━━ Reading text

André Robert Gustave Nepveu (March 10, 1881, in Paris – January 29, 1959), known under his pseudonym Luc Durtain, was a French poet, novelist, journalist, playwright and a physician by profession.

== Life ==
Durtain's talents were discovered by Jules Romains who introduced him to the group Abbaye de Créteil. There he became close friends with writers Charles Vildrac and Georges Duhamel. In 1908, Durtain published the collection of poems Pegasus, written in the style of unanimism.

Durtain served as a doctor during the First World War and wrote his first novel in the trenches. His novel was eventually published in 1922 and highly praised by critics.

It was not until the mid twenties however where became well known by establishing himself as a travel writer. His books on America, such as The 40th Floor and Frank and Marjorie, contrast the achievements of technology with the intellectual impoverishment of contemporary bourgeois society. In the cycle of novels Remembrances of Your Life, he painted a rather broad picture of French society. In 1927 he visited the Soviet Union, then sympathetically described his impressions in the book A Different Europe: Moscow and Its Faith.

He continued to travel around the world exploring Africa and Indochina, where he became an associate of the Vietnamese nationalist leader Phan Bội Châu.

Durtain was of left-wing and pacifist convictions, and spoke against the rise of fascism in Europe. He urged Jules Romain for the drafting of the manifesto against the bombardment of Adoua by Fascist Italy and the invasion of Poland by Nazi Germany. He condemned the Soviet Union for the Molotov-Ribbentropp pact. A member of the steering committee of the magazine Europe since its creation, he created and co-directed with Paul Nizan from 1937 to 1940 Les Cahiers de la Jeunesse, a monthly magazine intended for communist youth and published under the patronage of Romain Rolland.

━━━━
━━ Input data

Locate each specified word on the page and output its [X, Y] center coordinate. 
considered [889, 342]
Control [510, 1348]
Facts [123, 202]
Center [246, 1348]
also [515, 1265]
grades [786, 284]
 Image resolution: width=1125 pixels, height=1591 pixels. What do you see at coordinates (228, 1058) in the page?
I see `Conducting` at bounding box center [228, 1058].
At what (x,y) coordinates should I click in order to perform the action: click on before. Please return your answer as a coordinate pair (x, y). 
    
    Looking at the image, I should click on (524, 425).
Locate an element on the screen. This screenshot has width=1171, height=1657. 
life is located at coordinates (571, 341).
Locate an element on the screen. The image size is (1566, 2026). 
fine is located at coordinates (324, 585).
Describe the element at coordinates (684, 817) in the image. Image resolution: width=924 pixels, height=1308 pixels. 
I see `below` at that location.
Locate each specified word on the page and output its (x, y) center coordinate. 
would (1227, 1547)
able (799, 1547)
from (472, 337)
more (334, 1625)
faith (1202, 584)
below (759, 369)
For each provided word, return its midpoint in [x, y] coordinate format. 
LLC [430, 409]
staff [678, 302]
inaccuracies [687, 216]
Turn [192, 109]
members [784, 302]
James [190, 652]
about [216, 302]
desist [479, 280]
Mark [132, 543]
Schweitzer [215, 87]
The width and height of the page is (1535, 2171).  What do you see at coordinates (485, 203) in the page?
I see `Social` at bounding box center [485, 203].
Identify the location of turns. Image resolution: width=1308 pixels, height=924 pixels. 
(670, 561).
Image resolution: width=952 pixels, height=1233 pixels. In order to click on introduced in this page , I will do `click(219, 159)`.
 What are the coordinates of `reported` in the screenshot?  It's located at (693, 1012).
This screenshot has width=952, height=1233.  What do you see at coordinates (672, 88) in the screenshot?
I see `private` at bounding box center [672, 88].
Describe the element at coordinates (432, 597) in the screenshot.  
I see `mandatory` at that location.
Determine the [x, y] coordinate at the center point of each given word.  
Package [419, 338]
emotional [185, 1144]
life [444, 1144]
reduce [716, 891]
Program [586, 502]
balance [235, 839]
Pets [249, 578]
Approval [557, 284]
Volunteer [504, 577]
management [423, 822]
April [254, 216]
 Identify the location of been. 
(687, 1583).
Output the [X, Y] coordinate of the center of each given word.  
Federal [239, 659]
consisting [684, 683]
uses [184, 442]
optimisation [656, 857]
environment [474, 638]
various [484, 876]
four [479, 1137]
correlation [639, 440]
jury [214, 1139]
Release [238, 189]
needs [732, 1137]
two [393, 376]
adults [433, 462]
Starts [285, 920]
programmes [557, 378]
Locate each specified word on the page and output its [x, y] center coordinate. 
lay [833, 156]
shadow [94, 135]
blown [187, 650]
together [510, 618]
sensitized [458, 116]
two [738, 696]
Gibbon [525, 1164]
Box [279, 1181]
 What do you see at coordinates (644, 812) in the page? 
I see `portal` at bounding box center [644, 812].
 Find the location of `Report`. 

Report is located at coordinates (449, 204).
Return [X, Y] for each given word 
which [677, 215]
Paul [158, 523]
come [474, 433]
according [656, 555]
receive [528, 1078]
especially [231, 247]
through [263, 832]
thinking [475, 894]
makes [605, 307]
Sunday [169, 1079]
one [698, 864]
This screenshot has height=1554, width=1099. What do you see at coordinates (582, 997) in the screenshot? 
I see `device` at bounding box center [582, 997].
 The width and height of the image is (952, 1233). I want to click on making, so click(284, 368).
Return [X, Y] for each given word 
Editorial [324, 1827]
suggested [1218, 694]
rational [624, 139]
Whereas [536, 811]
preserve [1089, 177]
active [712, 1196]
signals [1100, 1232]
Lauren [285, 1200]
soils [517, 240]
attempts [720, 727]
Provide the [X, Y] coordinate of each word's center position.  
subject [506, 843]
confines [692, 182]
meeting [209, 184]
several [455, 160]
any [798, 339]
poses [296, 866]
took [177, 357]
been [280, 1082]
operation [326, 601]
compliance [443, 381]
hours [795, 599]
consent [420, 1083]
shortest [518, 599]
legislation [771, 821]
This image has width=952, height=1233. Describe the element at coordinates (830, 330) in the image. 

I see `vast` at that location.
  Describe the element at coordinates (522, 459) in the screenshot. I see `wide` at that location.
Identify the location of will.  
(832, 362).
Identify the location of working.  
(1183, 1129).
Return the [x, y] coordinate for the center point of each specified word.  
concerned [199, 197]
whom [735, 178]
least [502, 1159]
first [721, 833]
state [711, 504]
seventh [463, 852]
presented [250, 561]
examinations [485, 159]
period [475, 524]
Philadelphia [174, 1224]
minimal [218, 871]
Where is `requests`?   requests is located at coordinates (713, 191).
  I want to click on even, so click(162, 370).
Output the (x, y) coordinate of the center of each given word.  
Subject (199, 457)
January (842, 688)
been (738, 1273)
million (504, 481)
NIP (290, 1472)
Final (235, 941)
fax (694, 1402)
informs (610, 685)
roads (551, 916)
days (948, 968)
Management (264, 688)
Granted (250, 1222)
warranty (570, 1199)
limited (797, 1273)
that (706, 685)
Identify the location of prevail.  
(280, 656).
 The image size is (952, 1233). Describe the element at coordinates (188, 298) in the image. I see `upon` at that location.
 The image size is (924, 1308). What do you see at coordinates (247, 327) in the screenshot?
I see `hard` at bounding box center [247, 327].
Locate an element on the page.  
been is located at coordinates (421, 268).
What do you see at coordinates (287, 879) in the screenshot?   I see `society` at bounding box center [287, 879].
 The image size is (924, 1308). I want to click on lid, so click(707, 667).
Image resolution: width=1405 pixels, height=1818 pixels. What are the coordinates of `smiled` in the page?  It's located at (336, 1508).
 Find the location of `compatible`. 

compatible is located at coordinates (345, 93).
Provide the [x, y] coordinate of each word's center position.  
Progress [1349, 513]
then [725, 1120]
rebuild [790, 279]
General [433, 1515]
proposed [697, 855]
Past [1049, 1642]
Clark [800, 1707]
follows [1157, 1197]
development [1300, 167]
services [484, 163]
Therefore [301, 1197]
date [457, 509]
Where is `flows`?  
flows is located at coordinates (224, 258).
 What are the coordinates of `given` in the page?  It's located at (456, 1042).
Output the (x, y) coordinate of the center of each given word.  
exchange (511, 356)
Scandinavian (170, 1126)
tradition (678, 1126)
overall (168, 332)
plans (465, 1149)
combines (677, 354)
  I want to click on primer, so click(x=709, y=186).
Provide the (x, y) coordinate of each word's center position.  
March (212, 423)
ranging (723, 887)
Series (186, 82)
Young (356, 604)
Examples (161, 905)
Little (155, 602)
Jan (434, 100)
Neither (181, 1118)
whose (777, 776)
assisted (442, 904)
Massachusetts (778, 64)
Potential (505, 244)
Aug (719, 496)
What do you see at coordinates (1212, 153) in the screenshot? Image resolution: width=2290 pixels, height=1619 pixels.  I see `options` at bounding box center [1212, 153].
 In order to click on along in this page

━━━━

Exercise aim >> Can you return, word for word, the part of the Luc Durtain text from "It was not until" to "Phan Bội Châu."?

Exercise answer >>
It was not until the mid twenties however where became well known by establishing himself as a travel writer. His books on America, such as The 40th Floor and Frank and Marjorie, contrast the achievements of technology with the intellectual impoverishment of contemporary bourgeois society. In the cycle of novels Remembrances of Your Life, he painted a rather broad picture of French society. In 1927 he visited the Soviet Union, then sympathetically described his impressions in the book A Different Europe: Moscow and Its Faith.

He continued to travel around the world exploring Africa and Indochina, where he became an associate of the Vietnamese nationalist leader Phan Bội Châu.